Suddenly I wondered what would happen to the trees after everyone had left for the holiday break. During recess I talked privately to Teacher about my circumstance and asked about the fate of the trees. She discussed this with the principal and they told me that I could take home any tree from the school.
Our class was the last one on the tour and Teacher put me at the back of the line so I could make a careful selection. As it turned out, I judged the one in my classroom to be the best. It was the biggest Douglas Fir, taller than me, decorated with glittered paper chains.
Teacher thought it best that I wait until all the kids left before I took it from the room. And while I saw no need to avoid my classmates, I did think it might indeed be awkward to explain to the others why I was the one to get to take the Tree.

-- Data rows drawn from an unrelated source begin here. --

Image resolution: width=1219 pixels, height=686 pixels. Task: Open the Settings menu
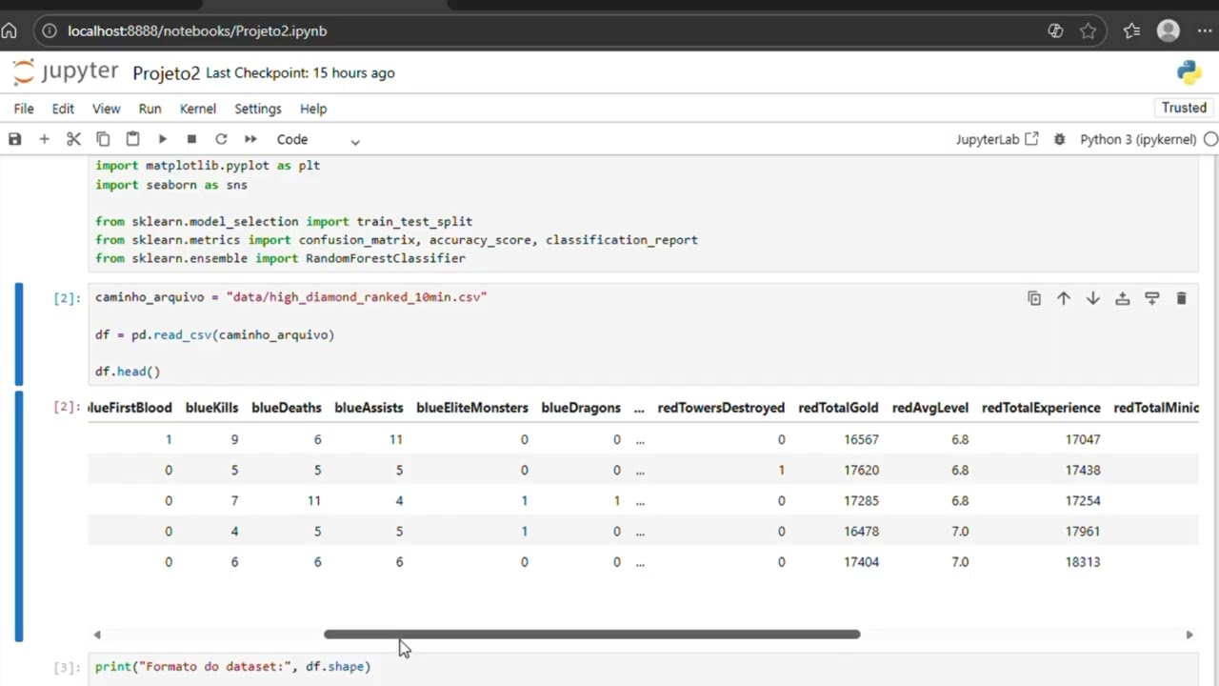point(258,109)
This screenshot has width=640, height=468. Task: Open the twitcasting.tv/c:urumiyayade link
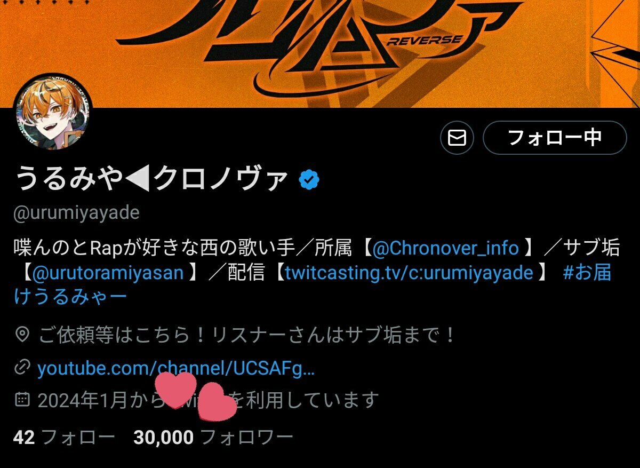tap(409, 273)
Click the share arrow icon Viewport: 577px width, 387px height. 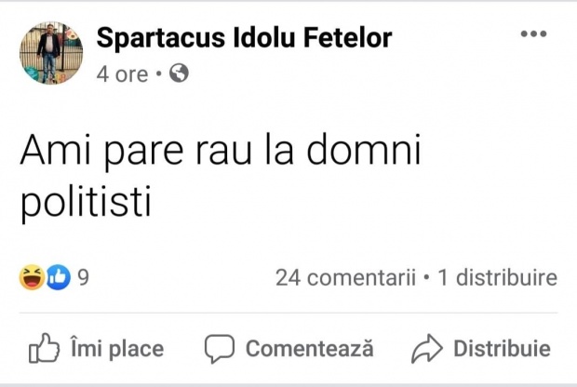coord(426,350)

Once all were gone, I removed the decorations and prepared to get it home somehow, about a half mile away.
Teacher offered me and the Tree a ride home in her car, but I was determined to take it alone. On the way I saw a couple of my classmates across the street who said something to each other and then to me, but I couldn't hear them. I guessed they wanted information but I was on an important mission, so I just waved and went on. At the house on the corner from ours, Mr. Mueller stopped raking leaves in his yard to listen with great interest while I proudly told him of how I came to possess such a Fine Tree.
Once home, I told my story again. Mom nodded in approval, while Mother expressed worry that it wouldn’t fit on the table.
“It can go on the floor.”
I removed the table from in front of the window and placed the Tree on the floor in its place. It already had a wooden stand. It was the first time that our tree completely filled the window and nearly touched the ceiling.
Mom, though feeling very ill, sat very quietly in her chair during my work on the Tree. It was dark by the time I finished, so I turned out the lights in the house before unveiling the completed tree. Mother came in from the kitchen and I could almost hear her holding her breath.
I put the extension cord plug into the wall socket. The room burst into light. Bubbles slowly began to rise in their tubes, icicles and ornaments glistened, while the blinkers randomly illuminated the shadowy patches of darkness around the tree. Mother started to breathe again and Grandmother nodded.
Christmas came and went. Mom started driving again right after my birthday. From that year on, I selected and decorated the Tree at our house. During high school and college, I even sold Trees outside of the grocery store where I worked.
Many years have passed, along with Mom and Mother, and I still can't put up a Tree more than a week before Christmas.